Il put enfin la voir de près, si jolie de la tête aux pieds, avec ses longues jambes fines et musclées. Il pouvait même respirer son parfum et crut défaillir lorsqu’il croisa, l’espace d’un instant, l’éclat bleu-vert de son regard…Il n’osait pas la regarder franchement mais quelques coups d’œil en coin lui permirent d’admirer les détails de son visage : petit nez droit…hautes pommettes qui lui donnaient un air racé…Son allure générale semblait indiquer un milieu aisé et il se demanda alors si par hasard jouer du violon dans le métro ne relevait pas d’un pari de la jeune femme…

Il était tout à sa contemplation mais deux choses l’intriguaient cependant : l’absence du blouson… la présence de la valise…et aussi le fait qu’elle ne semblait pas avoir l’intention de sortir le violon de sa boite…Ainsi étaient ses réflexions, tandis que les portes claquaient et que la rame prenait rapidement de la vitesse…

Il était à la fois heureux et anxieux : qu’allait- il faire ? Allait-il oser l’aborder mais ce ne pouvait être ici au milieu de tous ces gens… Oserait-il alors la suivre, mais ce ne serait pas discret parce qu’il lui faudrait la rattraper…Il fut quand même rassuré lorsque le train eut dépassé la gare d’Austerlitz…à cause de la valise et se dit donc qu’elle allait descendre Quai de la Rapée, comme la première fois…
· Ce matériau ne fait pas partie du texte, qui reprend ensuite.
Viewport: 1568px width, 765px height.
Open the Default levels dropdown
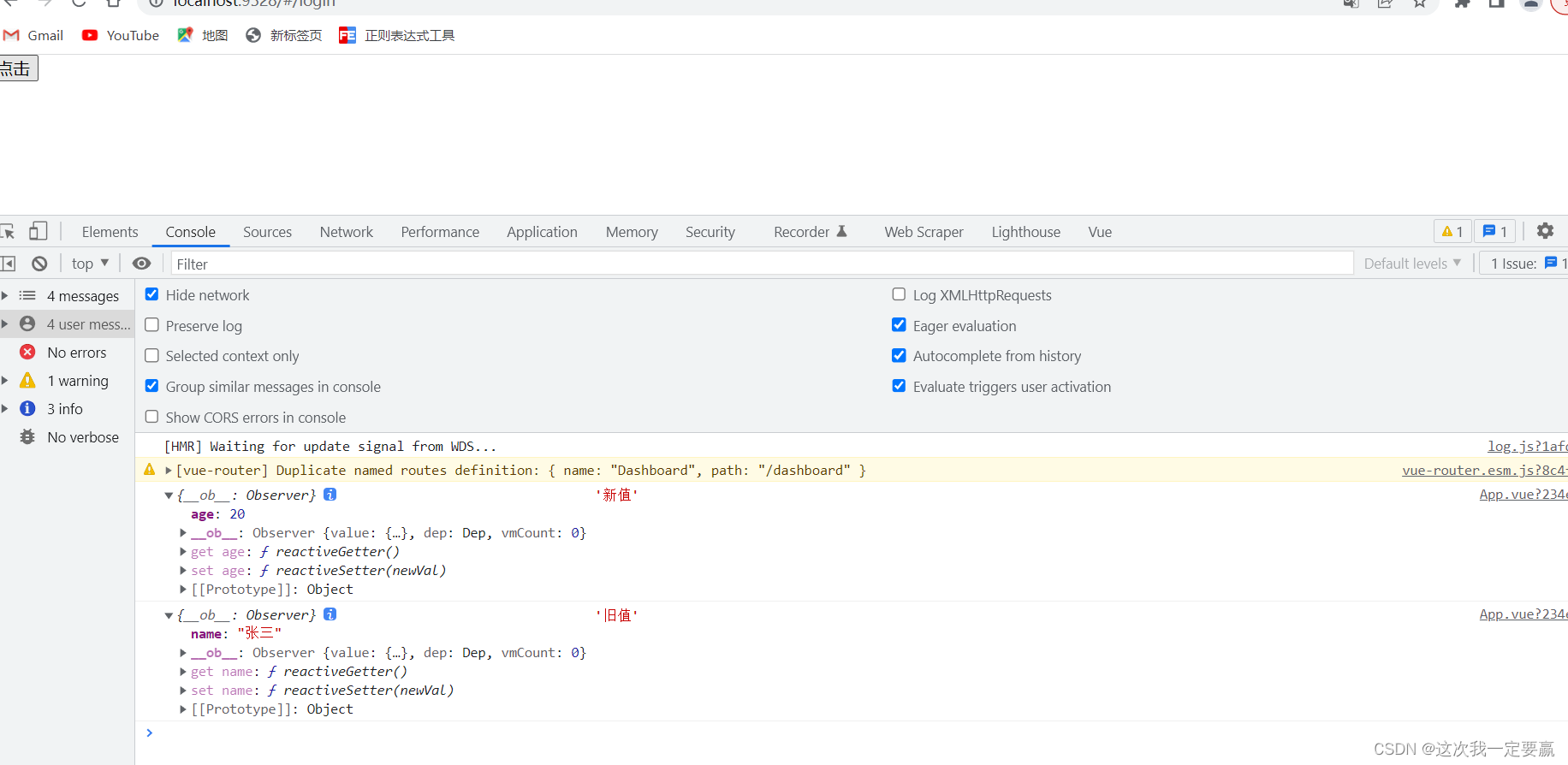[x=1411, y=264]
Mais ce fut hélas comme un coup de théâtre qu’on redoute mais qu’on n’attend pas : il se préparait déjà à descendre à la dite station mais elle ne bougea pas et il fut heureux sur le moment de ne pas s’être précipité hors du wagon comme un imbécile…

D’un seul coup, il lui parut évident, comme un pressentiment incontournable, qu’elle allait descendre à la Bastille pour la correspondance vers la gare de Lyon, sans doute sa destination et qui expliquait la valise !
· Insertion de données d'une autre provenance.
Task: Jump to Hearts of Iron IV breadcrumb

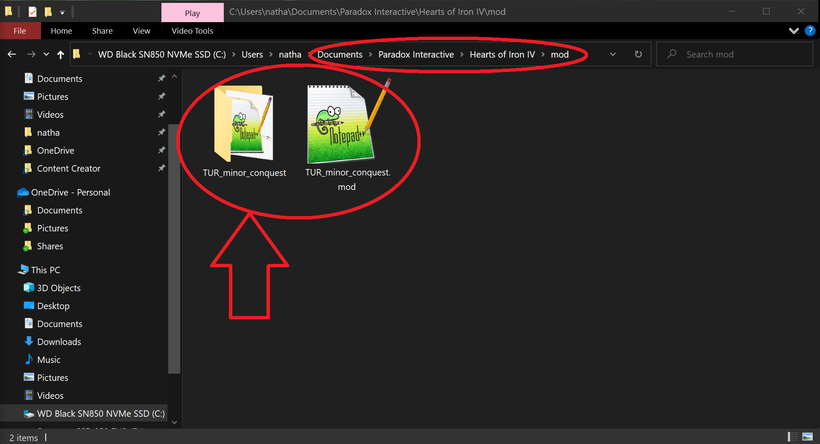Action: point(502,54)
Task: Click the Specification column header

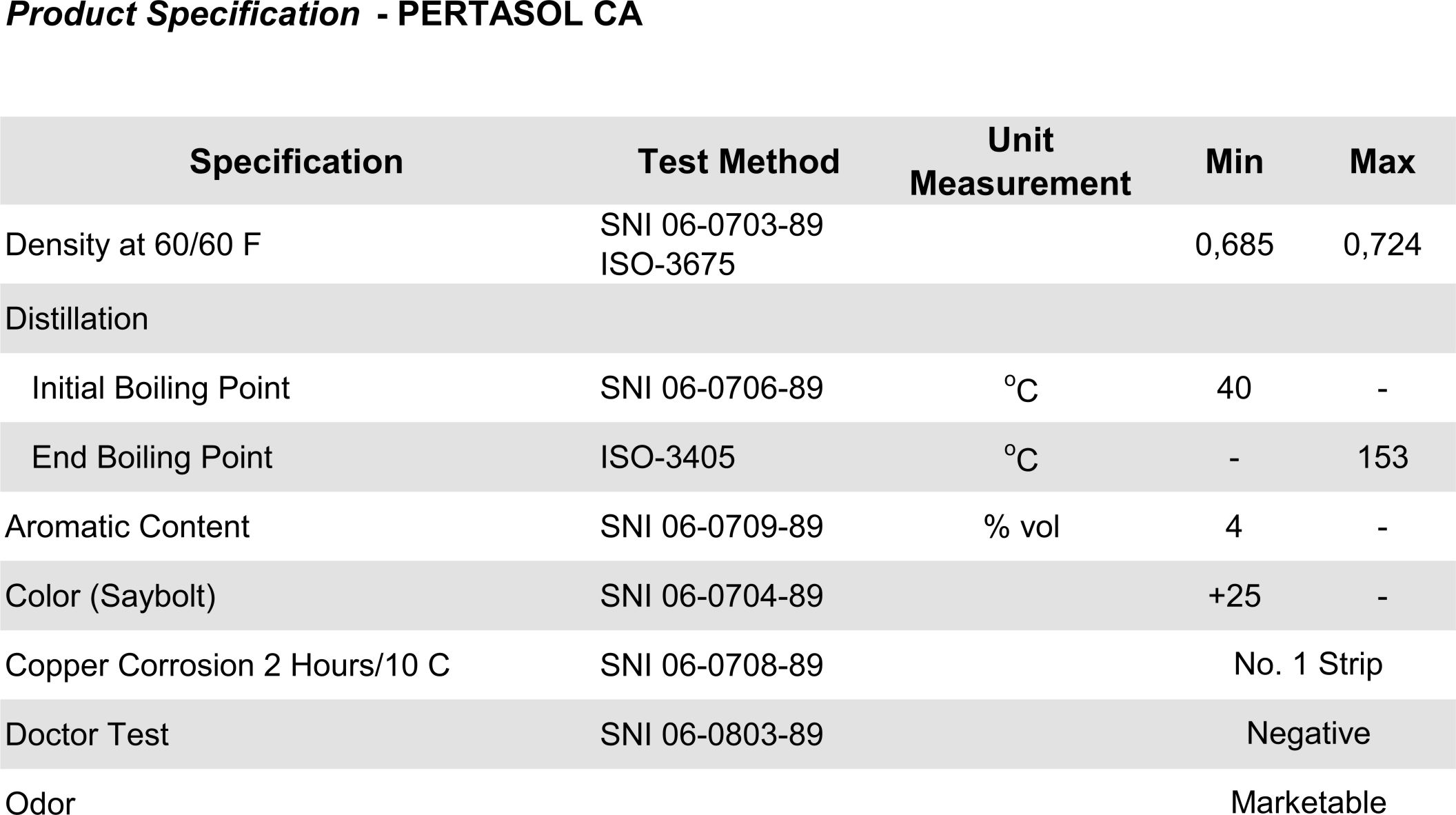Action: pos(296,162)
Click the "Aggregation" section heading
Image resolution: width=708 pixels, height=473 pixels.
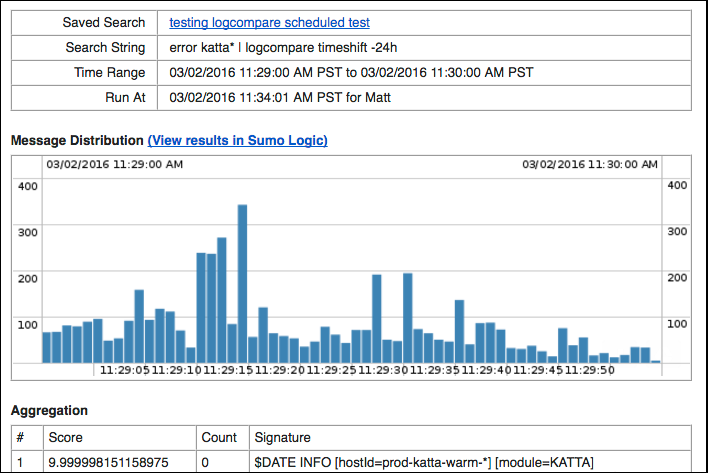point(49,410)
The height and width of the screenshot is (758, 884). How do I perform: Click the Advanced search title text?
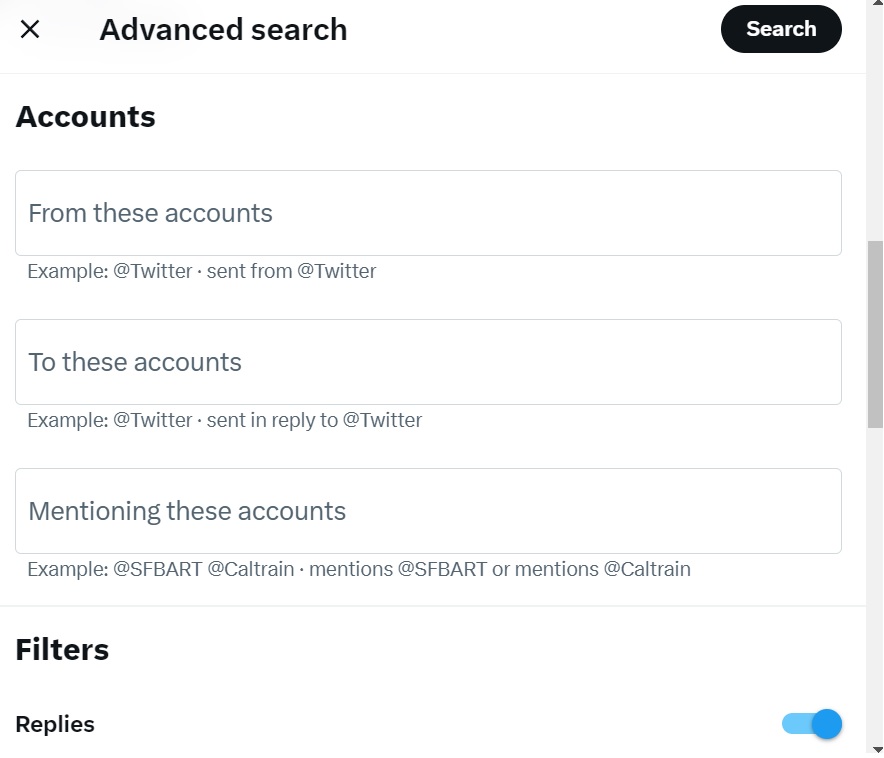pos(223,30)
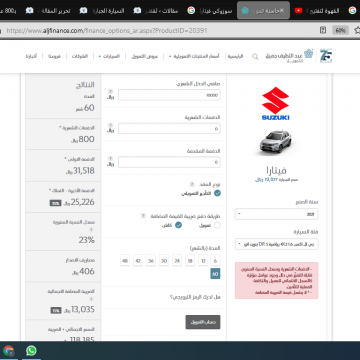Select the 48 months duration option
Viewport: 360px width, 360px height.
pyautogui.click(x=125, y=261)
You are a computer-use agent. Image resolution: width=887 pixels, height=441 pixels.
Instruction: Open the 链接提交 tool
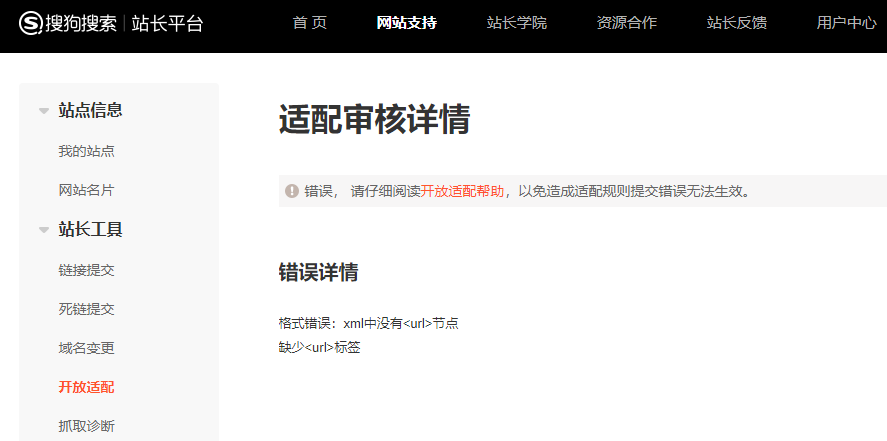tap(86, 270)
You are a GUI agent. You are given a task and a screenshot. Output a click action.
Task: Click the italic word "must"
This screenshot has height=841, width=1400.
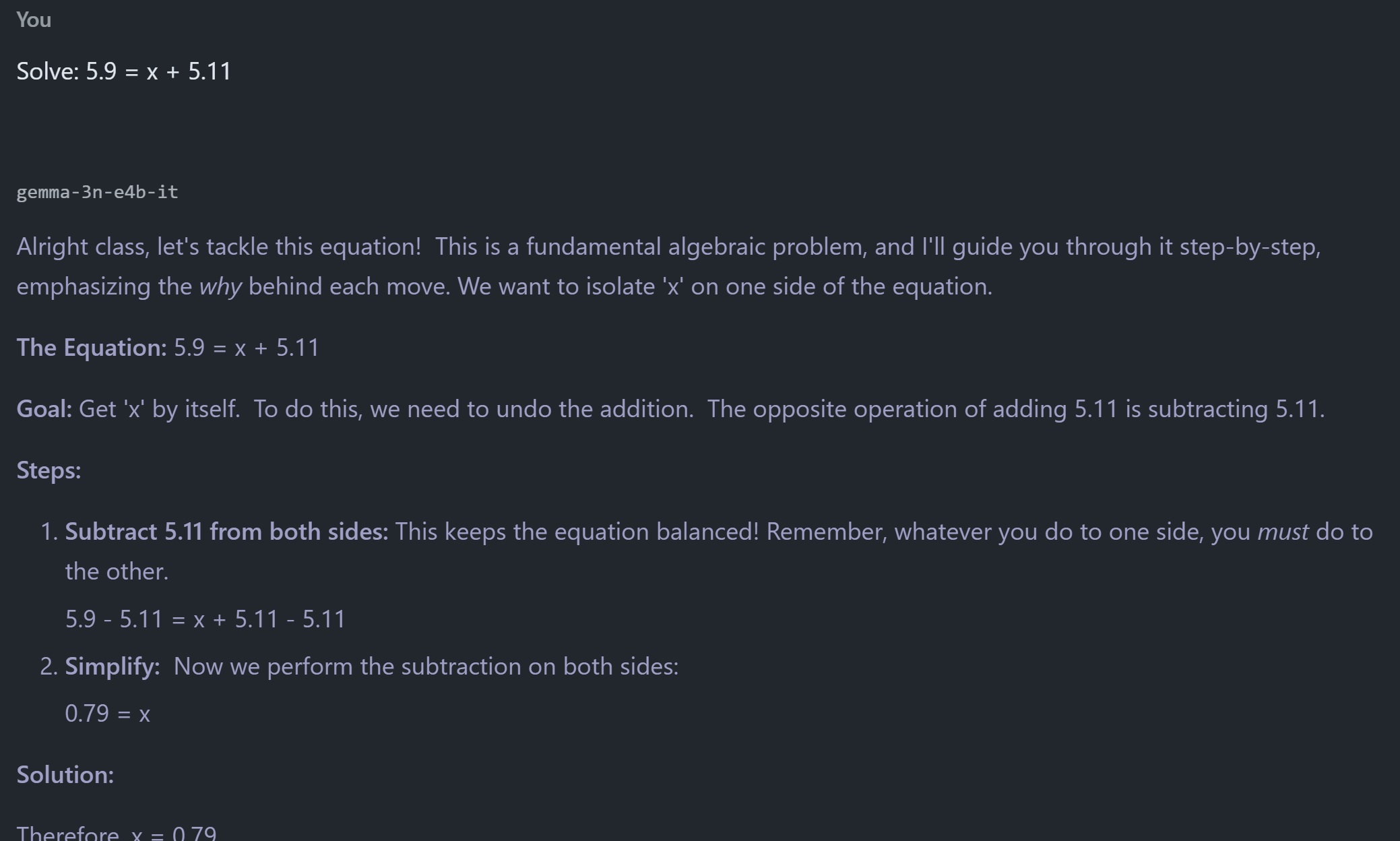[1283, 532]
Il en était à peine au bout de ses réflexions moroses lorsque le train stoppa le long du quai toujours aussi fréquenté de la station « Bastille ». Il avait donc vu juste – ce dont il se moquait éperdument – car la belle, accrochée à sa valise et son violon, débarqua tandis que le wagon se vidait sensiblement.

Il sortit à son tour , marchant presque dans les pas de la jeune femme et ne fut donc pas étonné de la voir s’engager dans le couloir menant à la ligne 1, direction « Château de Vincennes ». Elle allait donc sans aucun doute à la gare de Lyon…

Tout se réalisait hélas comme il l’avait pressenti et il monta comme elle dans le train qui allait en direction de Vincennes, pour descendre finalement, sans grande surprise à la gare de Lyon. Il eu un peu de mal à la suivre dans le flot compact des voyageurs quittant le métro et venant affluer à l’entrée du hall d’accueil de la gare.

Il gravit, dans le sillage de la jeune femme, l’escalier monumental au sommet duquel on débouche devant la batterie des TGV au départ. Elle n’hésita guère et se précipita vers l’un des quais d’embarquement…et surtout vers un grand gaillard, dont les larges épaules portaient….le fameux blouson noir ! Elle enroula ses bras autour de son cou. Soudain le moment que Daniel redoutait arriva, la violoniste s’envola sur la pointe de ses pieds pour déposer un baiser avec grâce sur les lèvres de l’homme qu’elle enlaçait .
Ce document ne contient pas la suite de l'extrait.